--- Seçilen bölüm ---

Germen mitolojisinde tanrılar yaşlanınca ölürler. Ancak, gençlik tanrıçası İdun, yaşlanmaya başlayan tanrılara gençlik aşılamak için elma sunar. Ragnarok’a, yani tanrıların alacakaranlığı savaşına dek Germen tanrılarını hayatta tutacak ve genç kalmalarını sağlayacak bu elmalar çok değerlidir. Böylece Germen tanrıları savaşta kazanıp Germen halkını kurtaracaktır. Fakat bir gün, şeytani tanrı Loki tarafından İdun, elmalarıyla birlikte kaçırılır. Gençlik meyvesinden yoksun kalan tanrılar yaşlanmaya başlarlar. Bu işte Loki’nin parmağı olduğunu anlarlar, çünkü bir tek o yaşlanmamaktadır. Loki’ye çeşitli işkenceler yaparak İdun’un yerini öğrenir ve onu kurtararak gençlik elmalarına yeniden kavuşurlar.

---

Görev 1: Seçilen bölümde geçen özel adları, metinde ilk göründükleri sıraya göre yaz.
Görev 2: Seçilen bölüme göre tanrılar, İdun'un kaçırılmasında Loki'nin parmağı olduğunu neden anlar?
Görev 3: Seçilen bölümde "Germen mitolojisinde tanrılar" sözleriyle başlayıp "elmalarına yeniden kavuşurlar." sözlerine kadar süren kısmı olduğu gibi tekrar et.

--- Verilen bilgiler ---

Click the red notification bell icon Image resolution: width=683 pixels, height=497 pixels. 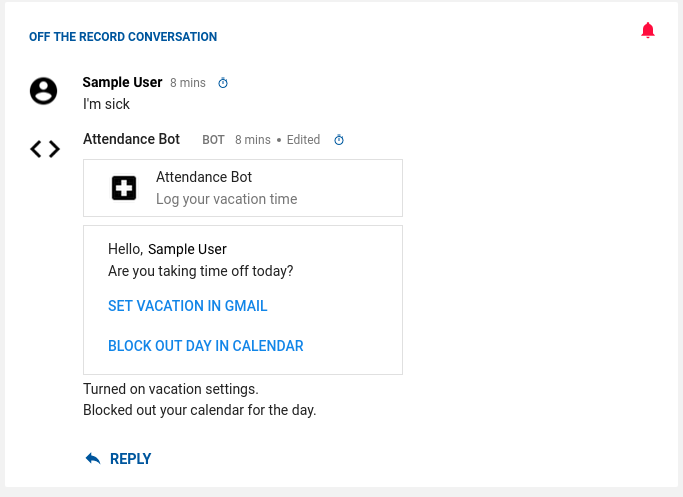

---

Yanıt 1: Germen, İdun, Ragnarok, Loki

Yanıt 2: Elmalardan yoksun kalan tanrıların hepsi yaşlanmaya başlar. Yaşlanmayan tek kişi Loki'dir.

Yanıt 3:
Germen mitolojisinde tanrılar yaşlanınca ölürler. Ancak, gençlik tanrıçası İdun, yaşlanmaya başlayan tanrılara gençlik aşılamak için elma sunar. Ragnarok’a, yani tanrıların alacakaranlığı savaşına dek Germen tanrılarını hayatta tutacak ve genç kalmalarını sağlayacak bu elmalar çok değerlidir. Böylece Germen tanrıları savaşta kazanıp Germen halkını kurtaracaktır. Fakat bir gün, şeytani tanrı Loki tarafından İdun, elmalarıyla birlikte kaçırılır. Gençlik meyvesinden yoksun kalan tanrılar yaşlanmaya başlarlar. Bu işte Loki’nin parmağı olduğunu anlarlar, çünkü bir tek o yaşlanmamaktadır. Loki’ye çeşitli işkenceler yaparak İdun’un yerini öğrenir ve onu kurtararak gençlik elmalarına yeniden kavuşurlar.